Back to the story: So on Tuesday, Jamie texts me and says how i kissed toni the day after i kissed jamie, which is true and i completley understand why Jamie is mad, but at the same time i dont. Because Jamie has been saying all this time that she just wants to be friends she just wants to be friends but whenever i act single, she wants more but thats just her nature. Between the stories she tells me and between what i can gather just from personal experience, Jamie lives by the all american girl motto: she wants what she cant have. But when it comes to this, i just cant find that common denominator.
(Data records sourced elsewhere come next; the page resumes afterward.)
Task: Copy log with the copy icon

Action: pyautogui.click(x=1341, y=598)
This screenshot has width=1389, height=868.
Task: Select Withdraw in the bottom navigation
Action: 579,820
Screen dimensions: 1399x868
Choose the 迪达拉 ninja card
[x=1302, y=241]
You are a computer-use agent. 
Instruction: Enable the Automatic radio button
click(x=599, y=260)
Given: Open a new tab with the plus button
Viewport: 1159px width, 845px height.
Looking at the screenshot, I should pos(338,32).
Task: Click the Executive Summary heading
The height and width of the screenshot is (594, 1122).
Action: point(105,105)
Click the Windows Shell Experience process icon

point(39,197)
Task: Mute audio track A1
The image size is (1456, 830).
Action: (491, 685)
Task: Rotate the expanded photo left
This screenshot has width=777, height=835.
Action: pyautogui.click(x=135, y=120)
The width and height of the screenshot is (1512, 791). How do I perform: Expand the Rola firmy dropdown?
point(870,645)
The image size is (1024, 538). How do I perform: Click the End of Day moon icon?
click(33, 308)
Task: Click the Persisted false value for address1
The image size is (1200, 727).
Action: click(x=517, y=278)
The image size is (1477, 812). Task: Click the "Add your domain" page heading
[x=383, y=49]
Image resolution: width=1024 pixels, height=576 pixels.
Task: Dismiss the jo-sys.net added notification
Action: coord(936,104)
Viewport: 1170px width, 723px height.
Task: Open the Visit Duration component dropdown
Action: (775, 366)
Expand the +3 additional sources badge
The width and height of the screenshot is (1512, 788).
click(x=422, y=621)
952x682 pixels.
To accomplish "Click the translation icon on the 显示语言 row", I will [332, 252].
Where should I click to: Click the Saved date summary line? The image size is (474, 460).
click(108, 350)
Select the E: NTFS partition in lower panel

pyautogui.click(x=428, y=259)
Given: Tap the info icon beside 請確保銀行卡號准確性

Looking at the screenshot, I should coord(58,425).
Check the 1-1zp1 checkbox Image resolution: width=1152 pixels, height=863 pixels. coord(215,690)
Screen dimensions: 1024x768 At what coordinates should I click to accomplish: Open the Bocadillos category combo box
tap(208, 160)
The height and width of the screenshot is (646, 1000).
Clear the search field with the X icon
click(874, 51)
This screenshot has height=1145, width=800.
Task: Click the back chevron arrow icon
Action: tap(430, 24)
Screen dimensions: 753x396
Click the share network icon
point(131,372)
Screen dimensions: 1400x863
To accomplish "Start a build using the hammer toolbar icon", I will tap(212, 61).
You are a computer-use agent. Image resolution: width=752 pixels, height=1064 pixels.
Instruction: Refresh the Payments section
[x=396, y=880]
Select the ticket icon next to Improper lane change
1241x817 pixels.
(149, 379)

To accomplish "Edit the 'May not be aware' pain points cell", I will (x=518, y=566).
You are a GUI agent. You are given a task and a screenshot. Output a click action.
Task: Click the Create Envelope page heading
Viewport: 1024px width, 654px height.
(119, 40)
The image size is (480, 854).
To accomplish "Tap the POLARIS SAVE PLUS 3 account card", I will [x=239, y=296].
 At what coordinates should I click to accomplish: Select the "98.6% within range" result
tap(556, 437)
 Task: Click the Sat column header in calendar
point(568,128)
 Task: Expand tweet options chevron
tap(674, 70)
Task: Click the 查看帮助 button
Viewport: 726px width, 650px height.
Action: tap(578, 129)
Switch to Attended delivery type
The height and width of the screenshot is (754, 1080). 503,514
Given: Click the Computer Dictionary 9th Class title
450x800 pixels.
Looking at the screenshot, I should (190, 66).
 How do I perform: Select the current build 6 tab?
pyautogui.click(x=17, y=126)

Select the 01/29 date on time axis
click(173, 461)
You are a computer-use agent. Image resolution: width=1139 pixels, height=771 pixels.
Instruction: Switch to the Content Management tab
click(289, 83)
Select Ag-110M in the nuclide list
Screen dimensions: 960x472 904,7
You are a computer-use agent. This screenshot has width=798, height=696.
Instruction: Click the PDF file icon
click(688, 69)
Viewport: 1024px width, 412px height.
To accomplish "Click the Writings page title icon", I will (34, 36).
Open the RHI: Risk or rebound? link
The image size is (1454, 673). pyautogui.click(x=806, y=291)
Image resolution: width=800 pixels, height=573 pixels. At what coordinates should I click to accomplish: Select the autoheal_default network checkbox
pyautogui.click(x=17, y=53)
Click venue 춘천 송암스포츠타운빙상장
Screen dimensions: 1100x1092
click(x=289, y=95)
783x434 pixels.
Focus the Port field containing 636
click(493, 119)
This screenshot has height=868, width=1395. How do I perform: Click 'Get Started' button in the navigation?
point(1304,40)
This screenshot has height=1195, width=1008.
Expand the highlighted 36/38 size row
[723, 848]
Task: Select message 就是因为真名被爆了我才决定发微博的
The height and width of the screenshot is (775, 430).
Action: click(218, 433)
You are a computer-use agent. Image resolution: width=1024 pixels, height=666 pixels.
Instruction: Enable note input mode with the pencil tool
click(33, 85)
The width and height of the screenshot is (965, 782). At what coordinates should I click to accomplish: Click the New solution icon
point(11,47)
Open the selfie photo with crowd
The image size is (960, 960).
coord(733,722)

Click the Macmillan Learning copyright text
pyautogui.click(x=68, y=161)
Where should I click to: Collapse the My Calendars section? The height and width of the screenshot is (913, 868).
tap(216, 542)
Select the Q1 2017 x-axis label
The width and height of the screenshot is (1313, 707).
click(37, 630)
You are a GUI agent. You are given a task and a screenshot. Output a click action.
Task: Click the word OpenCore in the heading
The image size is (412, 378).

I act like i dont want her so she will want me, and when i finally think i have her, i turn around and start acting like i want her and then she doesnt want me back and im not planning on pretending i dont want her forever.
So now me and jamie kind of got into ... not a fight but it want a one sided exchange of my emotions. I told her things i didnt want to tell her in a million years but with me joining the military and all, hey, this could be the last 5 months that i ever get to see her so nothing is stopping me from telling her how i feel even if she doesnt feel the same way. Which she doesnt. So right now, either way the wind blows doesnt really matter to me. Sometimes i wonder if she doesnt like me only because im going away. Kind of like a non-conscious mechanism to avoid getting hurt, which doesnt phase me all that much since i want to be the last person that hurts her. After all this exchanging, we now stand at just friends, which is all weve been since just before that Black Sunday which now stands as the Worst Victory ive ever had.
Moral of the story: I built up all of this. All the nights talking to her, all the nights sharing how we feel, all the i love you's and the fun times on the phone or in person, just, everything was too good to be true, and it was too good to be true. I had it so well that i could almost hold what we had in the palm of my hand but now as i stop to think about it, how much really was there? Nothing? When your trying to grasp a hold on some thing thats not existent, when do you know that you really have it? I thought i had this all built up but the love that was there was only a figment of my imagination. A thought that i developed that i knew would give me hope for a better future but in reality, it was nothing more then a thought, nothing more then my imagination running away with me.